* **WRITTEN TASK**:
Copy all the records below, substituting "The screenshot measures" for every occurrence of "The width and height of the screenshot is" and leaving everything else unchanged.

+++ DATA LINES +++

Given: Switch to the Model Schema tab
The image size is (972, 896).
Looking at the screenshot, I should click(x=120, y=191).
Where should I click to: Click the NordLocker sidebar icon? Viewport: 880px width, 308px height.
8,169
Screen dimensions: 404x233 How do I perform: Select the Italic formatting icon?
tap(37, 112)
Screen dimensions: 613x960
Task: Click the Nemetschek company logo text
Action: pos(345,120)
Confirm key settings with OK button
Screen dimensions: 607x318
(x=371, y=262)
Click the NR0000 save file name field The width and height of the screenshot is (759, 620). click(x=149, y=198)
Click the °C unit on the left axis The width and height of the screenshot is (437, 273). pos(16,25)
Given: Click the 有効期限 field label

+++

* **FINAL RESULT**:
Given: Switch to the Model Schema tab
The image size is (972, 896).
Looking at the screenshot, I should click(x=120, y=191).
Where should I click to: Click the NordLocker sidebar icon? Viewport: 880px width, 308px height.
8,169
Screen dimensions: 404x233 How do I perform: Select the Italic formatting icon?
tap(37, 112)
Screen dimensions: 613x960
Task: Click the Nemetschek company logo text
Action: pos(345,120)
Confirm key settings with OK button
Screen dimensions: 607x318
(x=371, y=262)
Click the NR0000 save file name field The screenshot measures (759, 620). click(x=149, y=198)
Click the °C unit on the left axis The screenshot measures (437, 273). pos(16,25)
Given: Click the 有効期限 field label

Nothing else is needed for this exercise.